## WHAT NEEDS TO BE DONE
Print, from the listing below, the lines starting at the line containing "November 2014 (19, 2469)" and ending at the line containing "Mai 2024 (14, 2046)", exactly as they stand, and print nothing else.

## SUPPLIED DATA
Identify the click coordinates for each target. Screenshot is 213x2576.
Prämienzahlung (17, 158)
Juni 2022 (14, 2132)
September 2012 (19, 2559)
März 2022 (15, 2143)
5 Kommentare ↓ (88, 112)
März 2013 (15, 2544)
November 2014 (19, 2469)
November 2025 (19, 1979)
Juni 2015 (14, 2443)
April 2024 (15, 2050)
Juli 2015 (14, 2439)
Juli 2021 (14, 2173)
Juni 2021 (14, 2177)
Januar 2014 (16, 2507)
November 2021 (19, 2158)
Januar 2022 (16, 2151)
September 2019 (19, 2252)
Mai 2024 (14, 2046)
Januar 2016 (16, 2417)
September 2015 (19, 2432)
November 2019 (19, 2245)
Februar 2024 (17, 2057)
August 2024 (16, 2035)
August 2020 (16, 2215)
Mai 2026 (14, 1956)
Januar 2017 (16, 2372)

## PROBLEM SOLUTION
November 2014 (19, 2469)
November 2025 (19, 1979)
Juni 2015 (14, 2443)
April 2024 (15, 2050)
Juli 2015 (14, 2439)
Juli 2021 (14, 2173)
Juni 2021 (14, 2177)
Januar 2014 (16, 2507)
November 2021 (19, 2158)
Januar 2022 (16, 2151)
September 2019 (19, 2252)
Mai 2024 (14, 2046)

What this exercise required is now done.